The prospects of higher costs and bigger engine compartments seem to be the biggest concern for engine manufacturers as they adapt designs to comply with increasingly stringent emissions requirements.
Product marketing manager for Perkins, Tim Cresswell, says, "Firstly, it's the packaging of the equipment on the machines without grossly inconveniencing people and also retaining machine serviceability. The other challenge is the cost of installing engines, with most manufacturers talking about increases of between 50 and 100%. It's not going to be cheap."
Perkins said it would use technologies similar to those its parent, Caterpillar, already uses for on-highway applications in the US to comply with emissions standards. The company said that increased use of particulate filters and after treatment systems could reduce costs.

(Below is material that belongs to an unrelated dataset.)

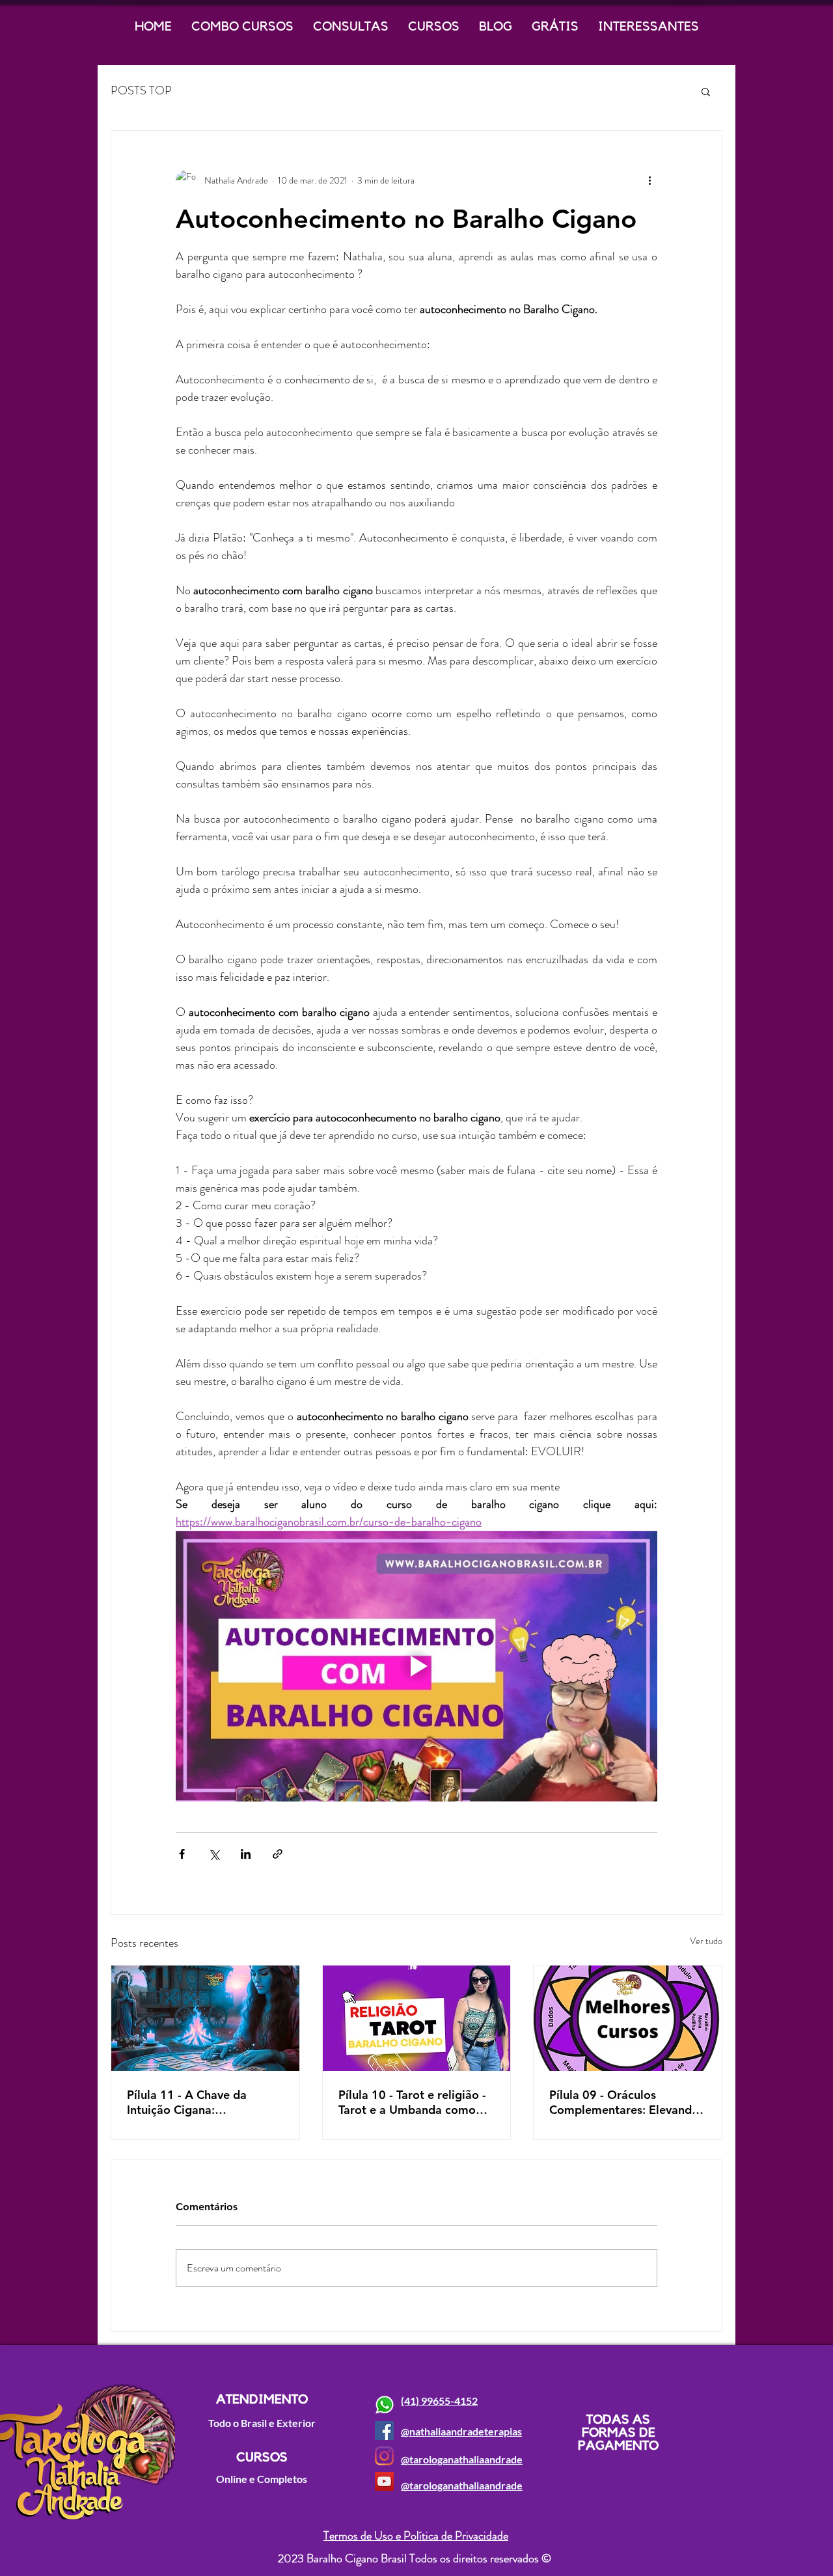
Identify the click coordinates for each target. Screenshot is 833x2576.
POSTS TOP (141, 91)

Other engine manufacturers are also revealing their design approaches to meet requirements. Cummins will use diesel particulate filter (DPF) and exhaust gas re-circulation (EGR) systems. Other engine features will likely include variable geometry turbochargers, advanced electronic controls, and high-pressure, common rail fuel systems.
Meanwhile, several engines from John Deere Power Systems, in its Power Tech E, M, and I ranges and rated less than 75 kW, are already Stage IIIB compliant. The company's approach has been to optimise combustion, and it is also considering "...a number of after treatment technologies".
Driving ongoing efforts to reduce emissions is the next set of regulations, Stage IIIB/Tier 4, which come into effect in January 2011. Their objective is a 90% reduction in particulate emissions. Source legislation also mandates a 45% reduction in hydrocarbon oxides (NOx), which rises to a 90% reduction by 2014.